El cementerio de Pilar fue construido hace alrededor de 150 años, y hoy es un crisol de estilos y recuerdos, desde aquellas tumbas más antiguas hasta los nichos fueron agregándose a medida que aumentaba la población.
A principios de la década del ‘70, un incendio en el Palacio Municipal destruyó los archivos. Sin embargo, con el tiempo la historia del camposanto local fue reconstruyéndose.
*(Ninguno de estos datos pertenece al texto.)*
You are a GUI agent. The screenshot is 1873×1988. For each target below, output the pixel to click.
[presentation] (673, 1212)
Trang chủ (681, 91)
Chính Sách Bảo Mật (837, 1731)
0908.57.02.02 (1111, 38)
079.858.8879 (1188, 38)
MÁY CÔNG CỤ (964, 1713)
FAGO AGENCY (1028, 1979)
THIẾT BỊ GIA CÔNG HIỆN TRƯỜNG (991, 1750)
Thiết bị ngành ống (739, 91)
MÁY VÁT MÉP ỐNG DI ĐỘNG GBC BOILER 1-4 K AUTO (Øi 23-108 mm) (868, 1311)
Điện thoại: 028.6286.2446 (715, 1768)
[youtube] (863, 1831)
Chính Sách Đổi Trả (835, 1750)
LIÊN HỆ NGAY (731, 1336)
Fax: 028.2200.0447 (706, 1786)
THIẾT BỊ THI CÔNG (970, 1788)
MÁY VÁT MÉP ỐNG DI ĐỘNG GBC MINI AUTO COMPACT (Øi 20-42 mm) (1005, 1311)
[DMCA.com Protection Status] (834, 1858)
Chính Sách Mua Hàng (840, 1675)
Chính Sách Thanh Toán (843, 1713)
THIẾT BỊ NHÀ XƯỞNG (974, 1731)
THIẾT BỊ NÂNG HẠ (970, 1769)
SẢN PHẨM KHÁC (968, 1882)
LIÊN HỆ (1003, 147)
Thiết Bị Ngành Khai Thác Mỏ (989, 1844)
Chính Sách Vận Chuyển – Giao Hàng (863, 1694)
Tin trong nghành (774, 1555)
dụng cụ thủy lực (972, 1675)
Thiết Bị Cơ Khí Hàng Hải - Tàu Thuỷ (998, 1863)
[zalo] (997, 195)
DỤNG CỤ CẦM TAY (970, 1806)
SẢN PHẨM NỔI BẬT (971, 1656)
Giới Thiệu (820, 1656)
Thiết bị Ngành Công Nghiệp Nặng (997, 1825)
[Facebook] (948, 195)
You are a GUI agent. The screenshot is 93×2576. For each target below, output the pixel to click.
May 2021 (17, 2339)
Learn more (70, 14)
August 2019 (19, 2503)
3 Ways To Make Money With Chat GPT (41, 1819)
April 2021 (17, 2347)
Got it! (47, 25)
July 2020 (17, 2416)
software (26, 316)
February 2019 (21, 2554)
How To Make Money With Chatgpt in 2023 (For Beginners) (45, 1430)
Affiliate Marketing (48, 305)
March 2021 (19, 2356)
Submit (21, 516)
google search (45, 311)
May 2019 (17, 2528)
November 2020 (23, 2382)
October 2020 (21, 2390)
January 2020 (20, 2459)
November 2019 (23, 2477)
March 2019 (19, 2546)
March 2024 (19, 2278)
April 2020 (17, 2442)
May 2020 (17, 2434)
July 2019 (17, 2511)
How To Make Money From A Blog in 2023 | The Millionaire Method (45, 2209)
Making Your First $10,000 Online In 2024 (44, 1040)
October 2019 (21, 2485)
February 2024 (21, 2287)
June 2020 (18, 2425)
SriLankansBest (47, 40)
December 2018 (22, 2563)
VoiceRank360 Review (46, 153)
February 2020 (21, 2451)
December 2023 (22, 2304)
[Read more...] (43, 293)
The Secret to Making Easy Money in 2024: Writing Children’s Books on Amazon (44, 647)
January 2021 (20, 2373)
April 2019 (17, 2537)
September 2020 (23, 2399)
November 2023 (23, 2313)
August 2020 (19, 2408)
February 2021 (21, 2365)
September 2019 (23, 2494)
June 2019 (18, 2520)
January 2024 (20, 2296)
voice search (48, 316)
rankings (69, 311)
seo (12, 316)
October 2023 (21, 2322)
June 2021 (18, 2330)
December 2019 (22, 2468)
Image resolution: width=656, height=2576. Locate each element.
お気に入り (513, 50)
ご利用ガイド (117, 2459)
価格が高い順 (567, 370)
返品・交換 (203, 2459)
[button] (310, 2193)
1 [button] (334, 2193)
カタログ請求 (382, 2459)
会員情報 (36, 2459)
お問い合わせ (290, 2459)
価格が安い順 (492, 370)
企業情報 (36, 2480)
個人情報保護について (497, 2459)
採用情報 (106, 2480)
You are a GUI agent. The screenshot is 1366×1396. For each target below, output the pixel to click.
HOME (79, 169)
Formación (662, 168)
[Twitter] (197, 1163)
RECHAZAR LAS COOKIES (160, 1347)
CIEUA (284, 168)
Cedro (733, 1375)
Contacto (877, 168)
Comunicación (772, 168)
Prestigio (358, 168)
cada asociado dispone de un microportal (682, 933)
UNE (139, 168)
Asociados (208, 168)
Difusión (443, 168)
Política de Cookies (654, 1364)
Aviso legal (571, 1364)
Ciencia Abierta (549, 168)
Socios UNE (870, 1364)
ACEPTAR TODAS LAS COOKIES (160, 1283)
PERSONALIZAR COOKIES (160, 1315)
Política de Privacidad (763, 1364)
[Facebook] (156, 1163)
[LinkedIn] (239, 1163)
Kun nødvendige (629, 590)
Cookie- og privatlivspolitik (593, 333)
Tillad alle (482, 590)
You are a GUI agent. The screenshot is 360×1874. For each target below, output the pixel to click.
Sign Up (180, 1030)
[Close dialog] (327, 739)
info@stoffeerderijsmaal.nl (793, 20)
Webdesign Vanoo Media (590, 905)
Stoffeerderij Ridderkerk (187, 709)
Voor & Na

He aquí siete claves para descubrir secretos y certezas de la ciudad silenciosa.
1
En el sector B reposa la que se cree es la tumba más antigua del cementerio de Pilar: la del matrimonio que componían Rosalía Zárate y Don Hilario Espinosa, fallecidos respectivamente en noviembre de 1857 y octubre de 1860. Como otras, fue declarada monumento histórico municipal, compartiendo sector con una tumba de 1871, perteneciente a Juan Biscayart.
2
Si hablamos de mitos y leyendas, en los cementerios abundan historias de todo tipo. En Pilar, se comenta que en los fondos está enterrada una princesa europea, sepultura que nadie visitó jamás luego de una breve ceremonia íntima, hace ya casi medio siglo. Está casi junto a una pared, y para saber cuál es hay que ir acompañado con alguien que conozca el lugar. Actualmente sólo queda la base de cemento, todo lo demás ha sido despintado: de la supuesta princesa no queda un solo dato.
3
Los techos de las bóvedas albergan ángeles y cruces que se denotan el paso del tiempo, pero no dejan de ser impactantes. La tumba de José Luexes –fallecido en 1910- está decorada por una de las obras más hermosas del cementerio: una escultura de mármol tallada en una sola pieza.
4
Una de las calles fue hecha de ladrillos hace unos 150 años atrás. Divide los sectores F y H, y conduce al osario general. Muy cerca de allí está la sepultura de Luis Lagomarsino, adornada con un busto del ex intendente, fallecido en diciembre1987. En cada aniversario, familiares y amigos de Luiso se reúnen junto al monumento para rendirle homenaje al caudillo. Hablando de intendentes, la austeridad de la bóveda de Pedro Lagrave y su esposa contrasta con la de Tomás Márquez, algo más elegante.
5
La bóveda de Tibor Gordon, uno de los lugares más visitados del cementerio local, y también uno de los más cuidados. Los seguidores de Gordon siguen venerándolo y posan sobre la puerta los tres primeros dedos de la mano derecha, tal como lo hacía el sanador radicado en Manzone.
6
Sobre la puerta lateral se erige una escultura de Cristo, obra invaluable del arquitecto Francisco Salamone, quien hizo historia entre 1936 y 1940 por sus monumentos en toda la provincia. Pero sobre la imagen tallada en piedra se erigía una cruz de dimensiones enormes, que se cree sería obra del mismo Salamone. La estructura fue demolida en 1958 por orden del entonces intendente comisionado Leandro Finochietto, por motivos que aún hoy se desconocen.
7
Entrando al sector F se halla la sepultura del militar Cayetano Beliera, sargento mayor de caballería, quien combatió en Monte Grande, Malabrigo, Colastiné, Cepeda y Pavón, además de participar de la campaña del desierto. Murió el 10 de enero de 1895, y su esposa descansa junto a él. El sector D, a su vez, alberga los restos de Josefa Derqui, hija de Santiago, el ex presidente. El sitio es monumento histórico desde 1974.